-- Document excerpt start --

From: John Garry <[email protected]>
To: [email protected], [email protected], [email protected], [email protected],
[email protected], [email protected],
[email protected], [email protected], [email protected],
[email protected], [email protected]
Cc: [email protected], [email protected],
[email protected], [email protected],
[email protected], [email protected], [email protected],
[email protected], [email protected],
[email protected], [email protected],
[email protected], [email protected], [email protected],
Alan Adamson <[email protected]>,
John Garry <[email protected]>
Subject: [PATCH v7 9/9] nvme: Atomic write support
Date: Sun, 2 Jun 2024 14:09:12 +0000 [thread overview]
Message-ID: <[email protected]> (raw)
In-Reply-To: <[email protected]>
From: Alan Adamson <[email protected]>
Add support to set block layer request_queue atomic write limits. The
limits will be derived from either the namespace or controller atomic
parameters.
NVMe atomic-related parameters are grouped into "normal" and "power-fail"
(or PF) class of parameter. For atomic write support, only PF parameters
are of interest. The "normal" parameters are concerned with racing reads
and writes (which also applies to PF). See NVM Command Set Specification
Revision 1.0d section 2.1.4 for reference.
Whether to use per namespace or controller atomic parameters is decided by
NSFEAT bit 1 - see Figure 97: Identify – Identify Namespace Data
Structure, NVM Command Set.
NVMe namespaces may define an atomic boundary, whereby no atomic guarantees
are provided for a write which straddles this per-lba space boundary. The
block layer merging policy is such that no merges may occur in which the
resultant request would straddle such a boundary.

-- Document excerpt end --
-- Material provided start --

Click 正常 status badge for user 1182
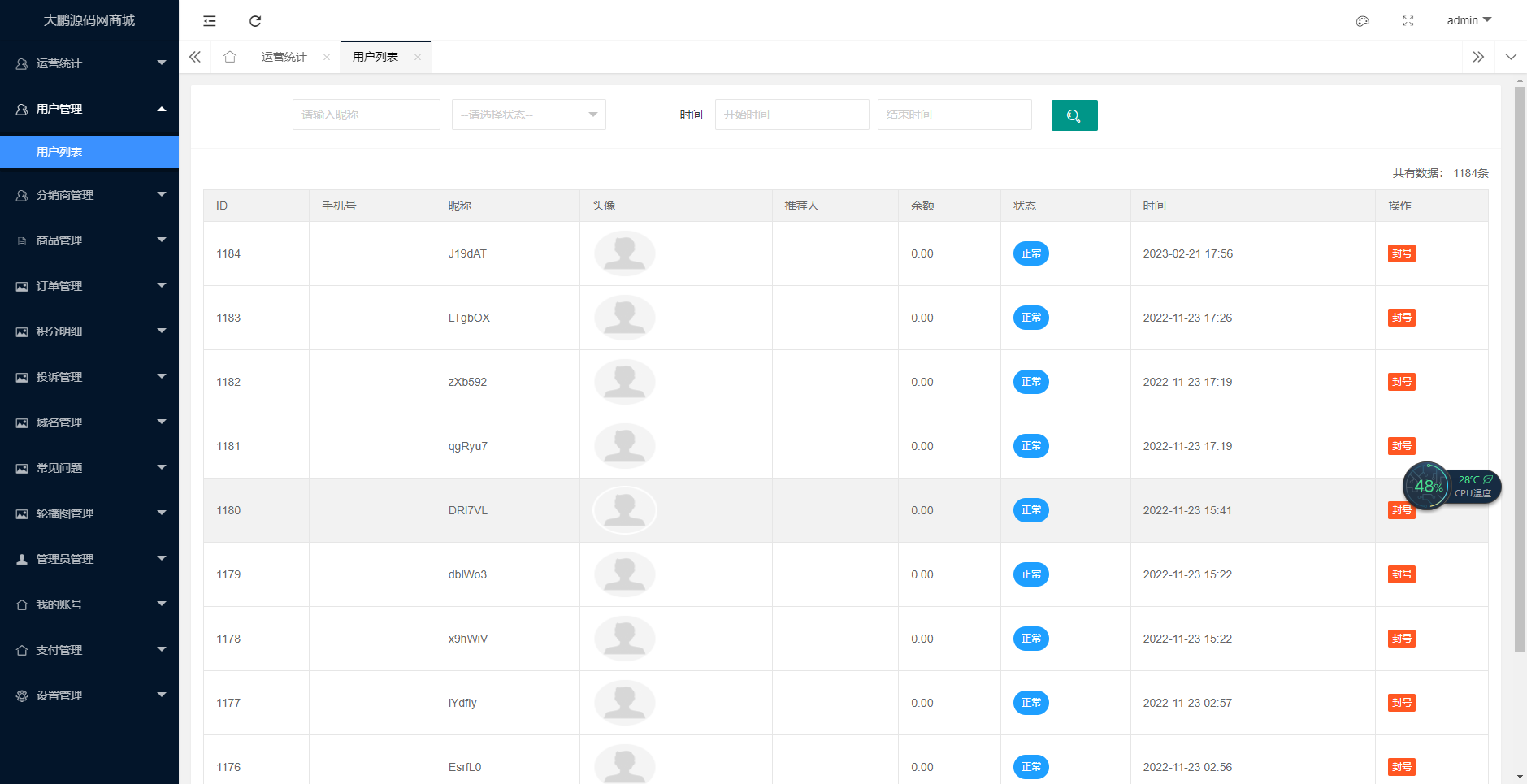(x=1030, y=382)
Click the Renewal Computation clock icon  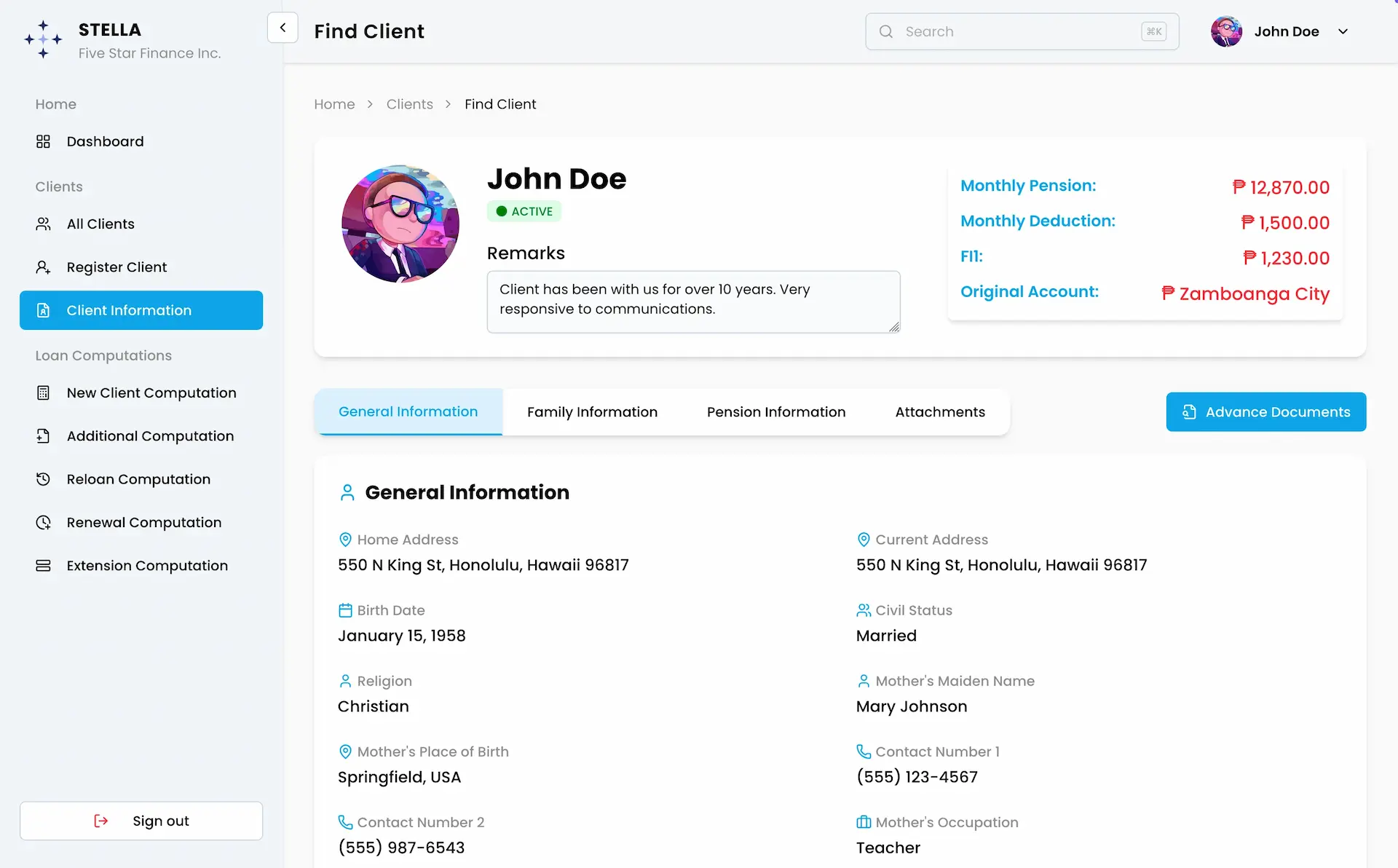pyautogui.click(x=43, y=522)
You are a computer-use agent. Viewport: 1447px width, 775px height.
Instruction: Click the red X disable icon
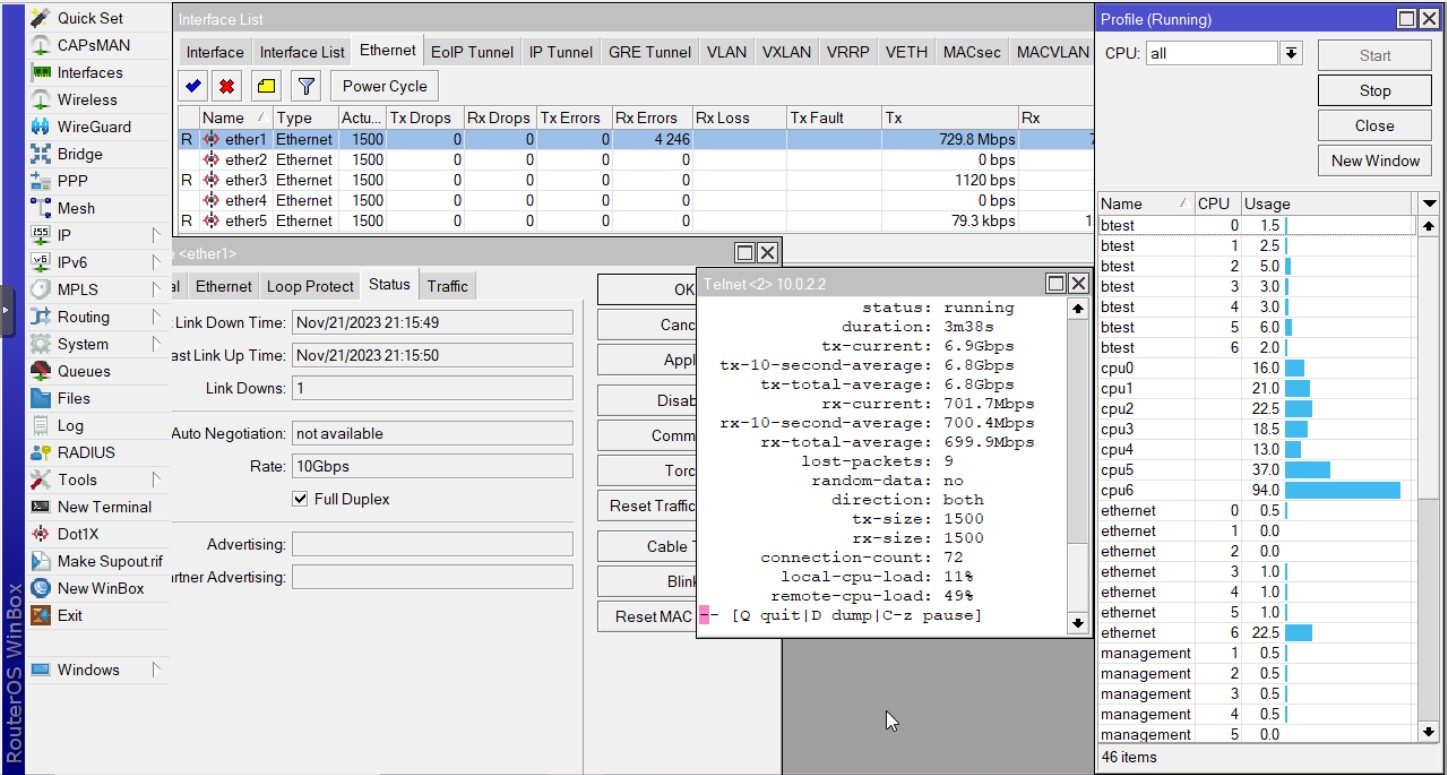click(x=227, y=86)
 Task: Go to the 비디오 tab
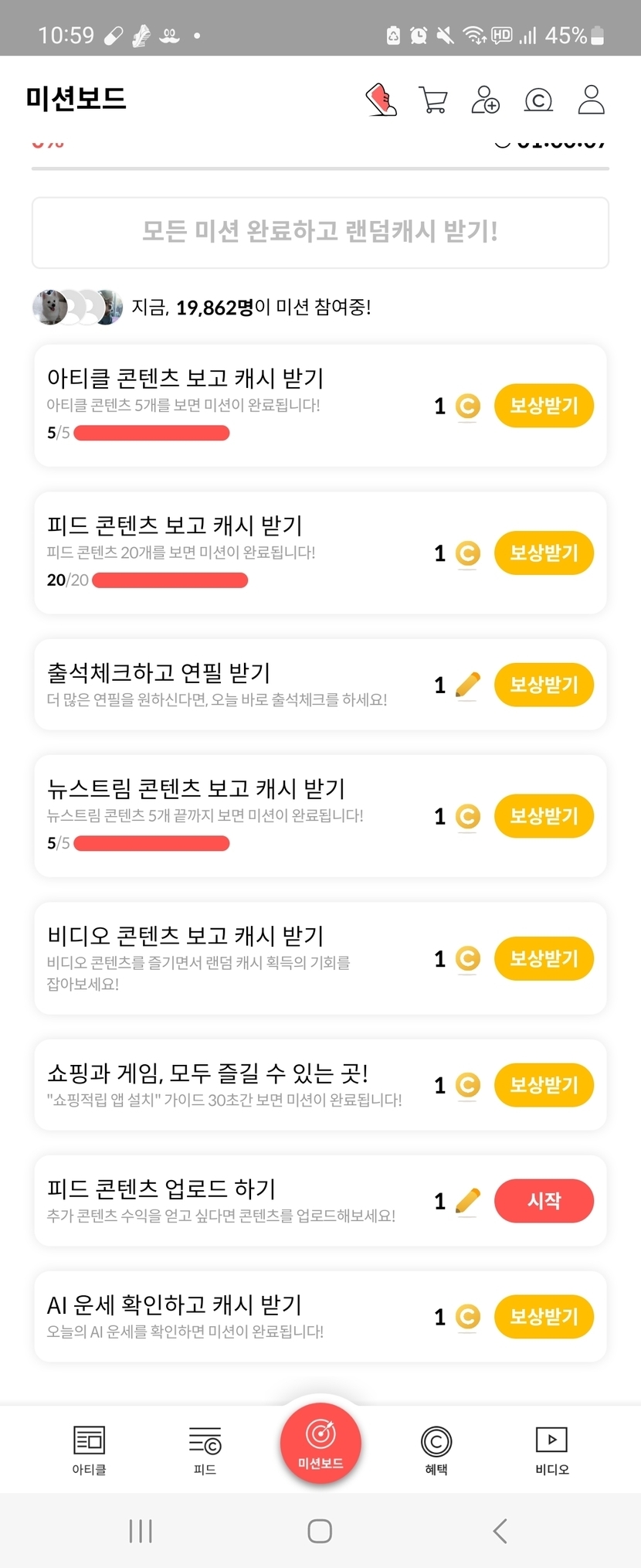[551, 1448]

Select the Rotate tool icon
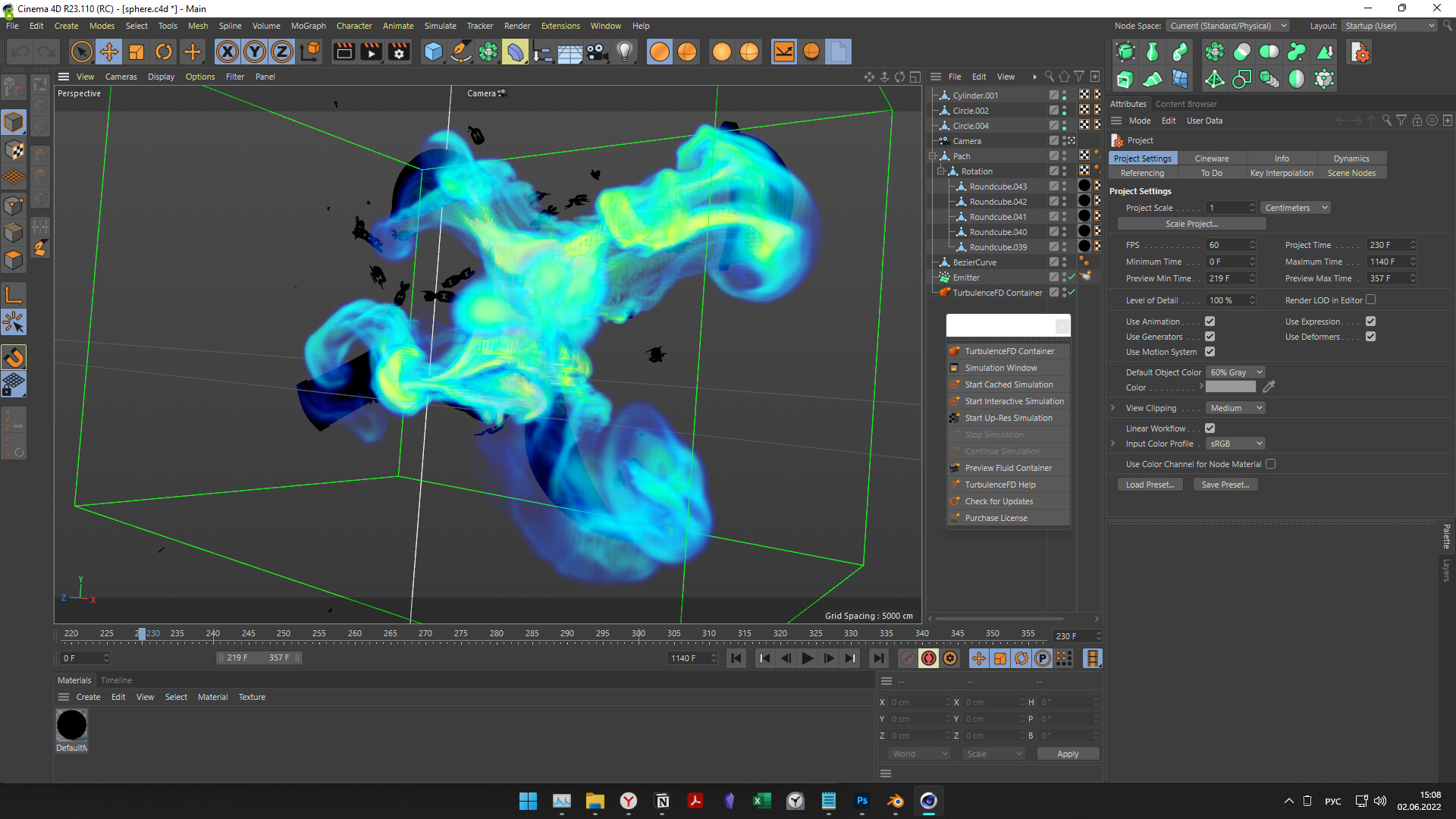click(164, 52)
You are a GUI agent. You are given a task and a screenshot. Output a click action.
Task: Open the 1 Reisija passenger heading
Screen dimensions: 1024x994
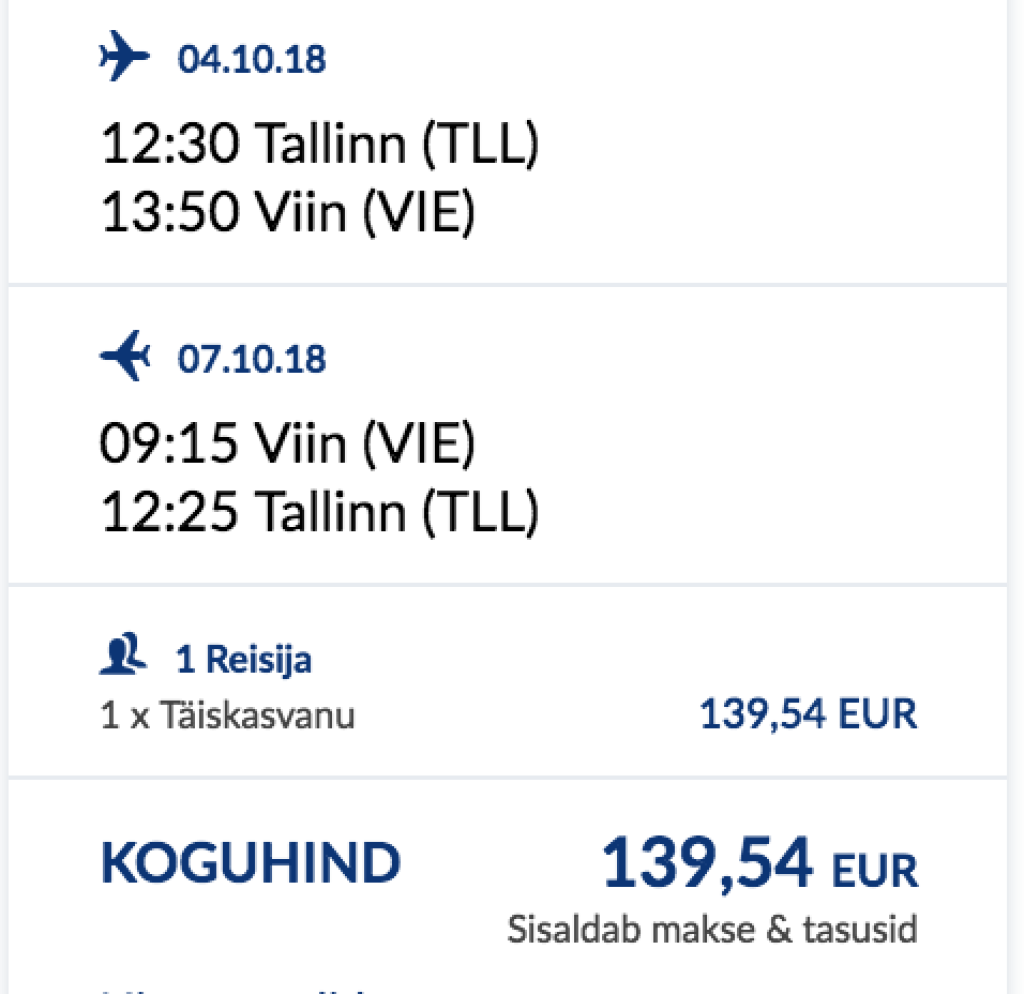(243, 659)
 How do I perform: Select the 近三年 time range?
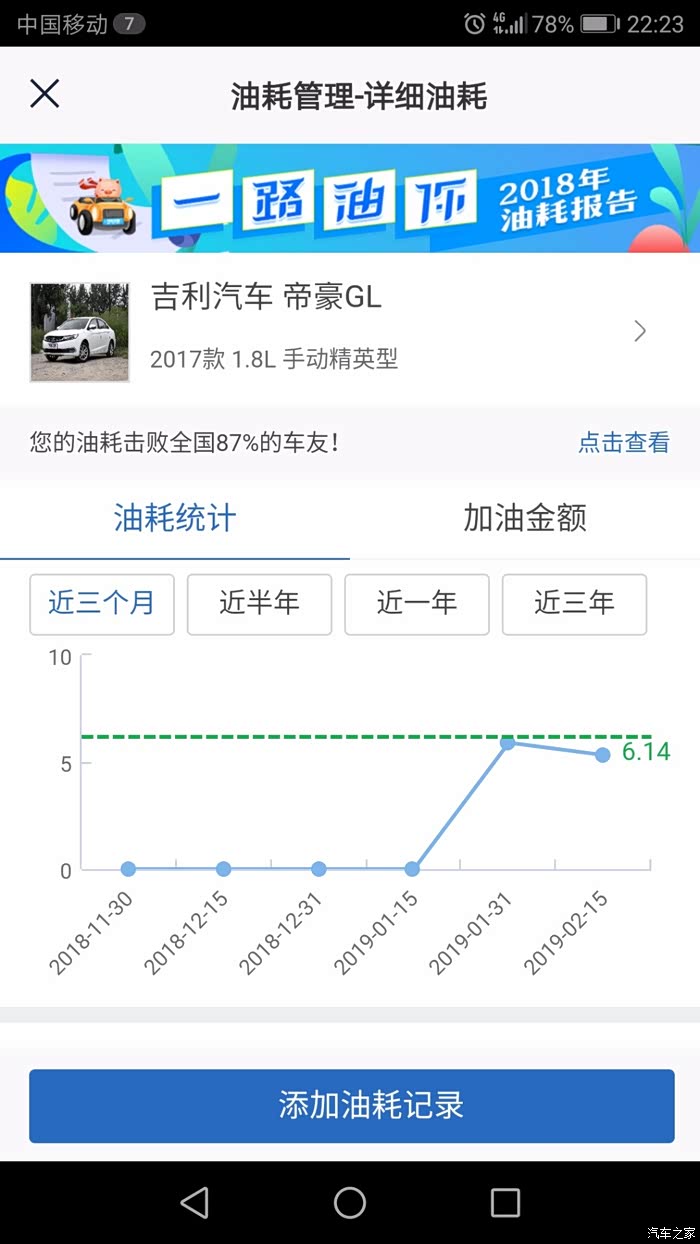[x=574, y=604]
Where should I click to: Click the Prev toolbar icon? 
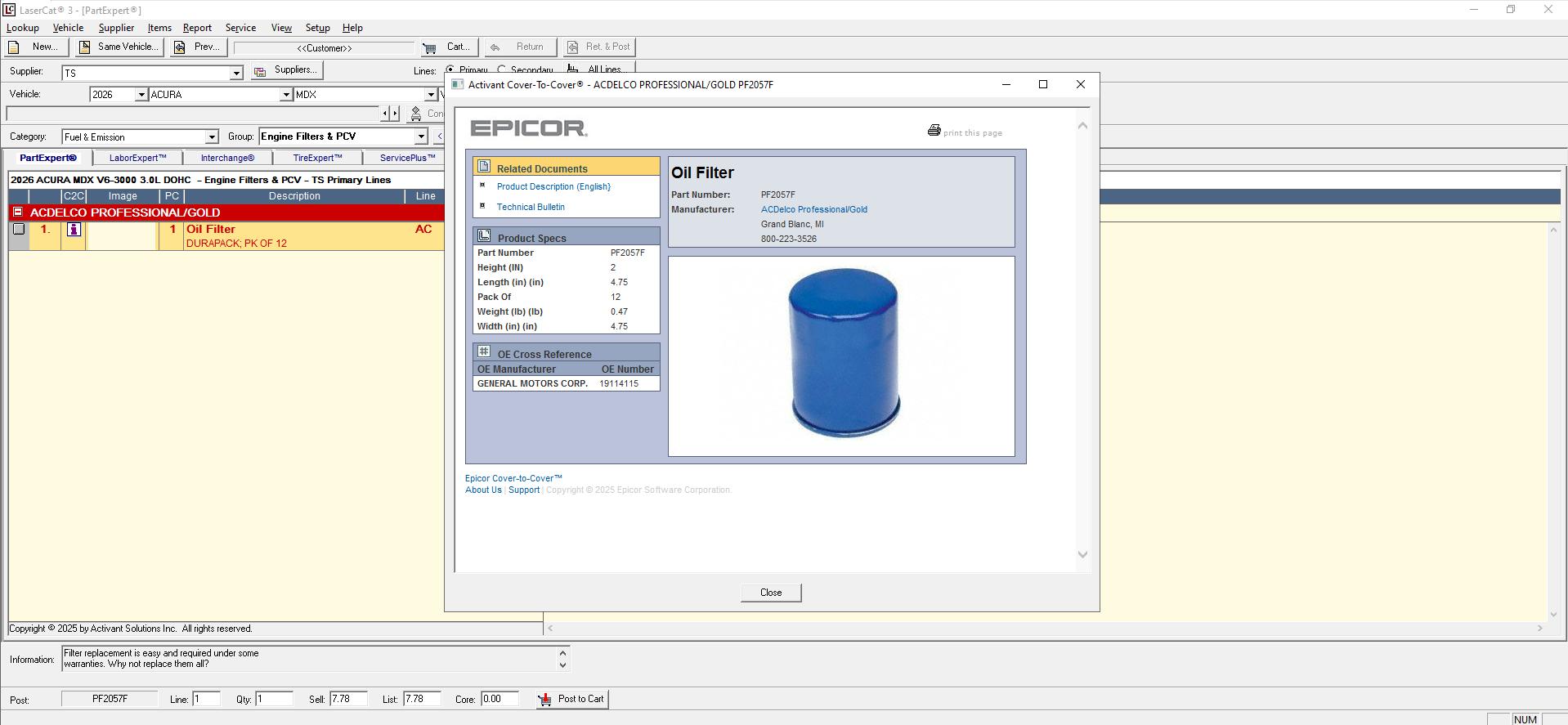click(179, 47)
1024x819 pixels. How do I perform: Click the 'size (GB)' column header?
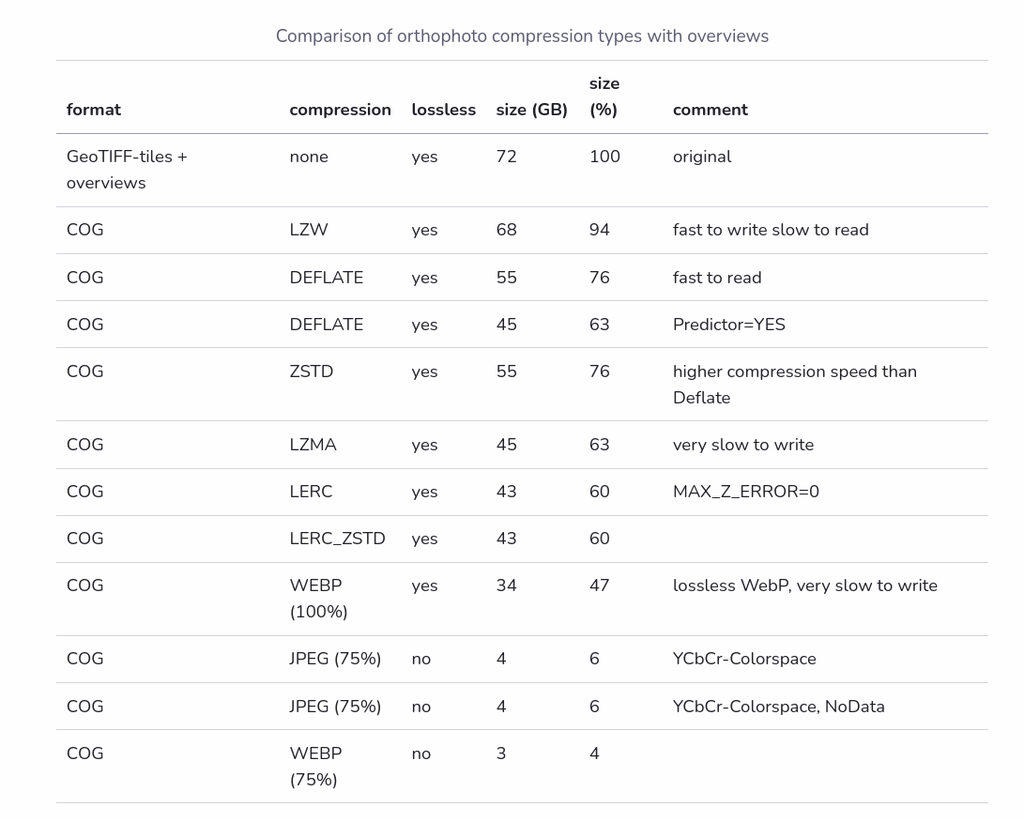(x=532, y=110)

-- Material provided end --

- Exercise aim -
In the NVMe atomic write patch email, list each distinct field name that labels a line with a following colon, such as the one before the sender's address.

- Response below -
From, To, Cc, Subject, Date, Message-ID, In-Reply-To